Slack et al, go on to argue that they "...would advance the re-articulation of technical communicators...as having authorial power" (41). Okay. I'm not sure exactly why this is a problem. Is it that the authors want tech communicators to take agency over their work and therefore be accountable for what they produce, or is the argument here that tech communicators aren't given their due? It seems like it's the latter, but I don't know why this is relevant to a tech writing class. Can someone help me on this one?! It's very likely that I'm missing a point. 
So, how this relates to my rant is that I think the goal of teaching tech writing is to increase the rhetorical effectiveness of the writer; to be able to communicate rhetorically in the ways that a business audience will appreciate, and that can lead to change. But articles like this one seem to have the goal of trying to make the comp field even bigger (too much paperwork), rather than getting to the root of the problem. In other words, creating more problems before solving the first set of issues.
 I'm not suggesting that issues of social import aren't relevant to a tech writing course, but what I'm wondering here is-what needs to come first? Before we consider issues like this shouldn't we be more focused on what we're doing in the classroom to prepare students to become effective rhetors, even if they don't think of themselves in that way? And it seems that it would lend itself to the issues that these authors raise when they say, "In a sense, technical communicators need to be shaken from the somnambulistic faith that their work is ethically neutral" (43). That's a heck of a sweeping statement to make! As if they don't already have the knowledge that it isn't ethically neutral and are able to control it. That's where the rhetorical effectiveness comes into play.
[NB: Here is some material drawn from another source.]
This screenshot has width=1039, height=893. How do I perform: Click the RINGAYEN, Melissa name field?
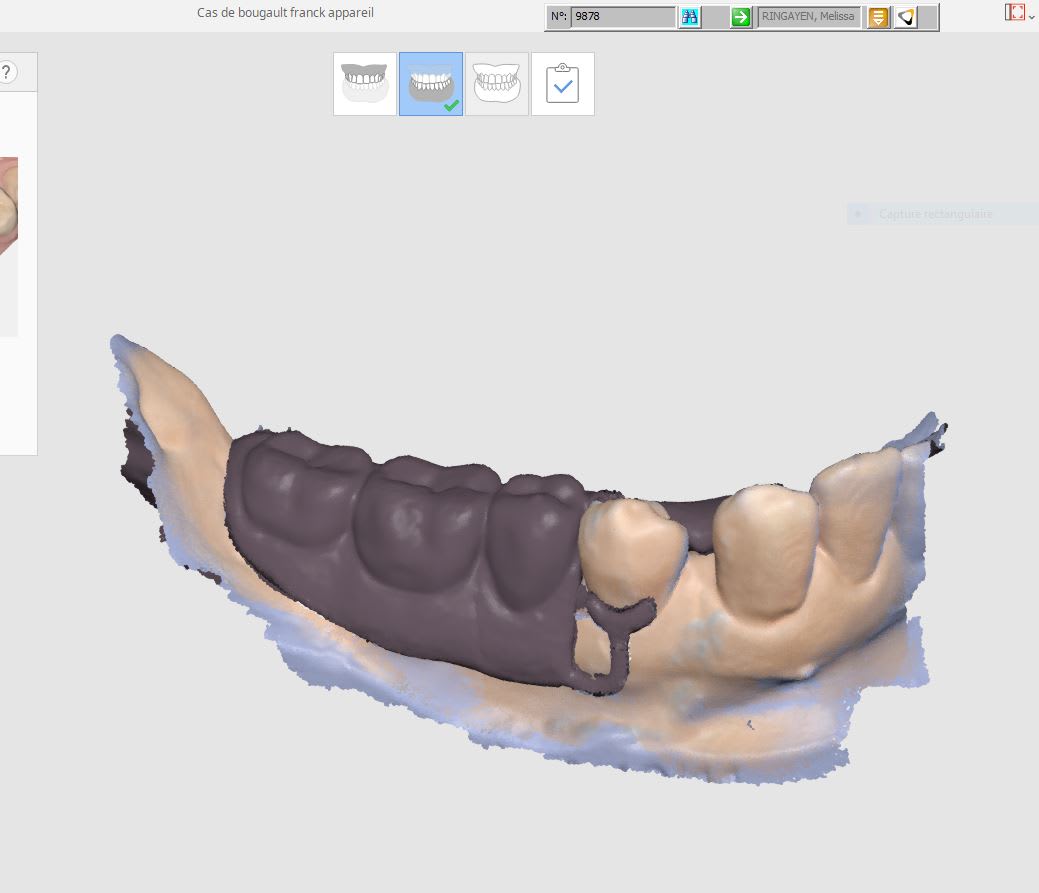tap(809, 17)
The Dilger piece I felt met its goal of the implications of extreme usability. It was bringing the argument back to what the Johnson book had posited, only now the issue has changed from ignoring the user to now ignoring the user under the pretense of being "user-friendly." For example, Dilger gives a list of things that should be included in web-based text, like "paragraphs should contain one idea, using topic sentences and simple sentence structure" (53), all in the name of making the web text "user-friendly." The problem with this way of writing is that it would work for some businesses, but not all.
Moses and Katz's article was interesting to me on a personal level (i.e. it made me think about email and how it was designed with business in mind, and the ways in which the professional world is insidiously taking over the private sphere), but again I wonder, how would one teach this to students? I don't know, maybe social justice issues don't have much of a place within tech and professional writing classes. I can't imagine trying to get a group of students who already look with suspicious eyes on the humanities and try and get them to care about the social, ethical, and economic issues that surround the corporate culture. And even if I did get through, they'd be mighty disappointed once getting into the professional world, set on making changes, only to realize that businesses don't want you to try and change them.
My blog this week may seem really disjointed, and I guess that's because I'm trying to figure this all out. And the more I read, the less I know. Ha!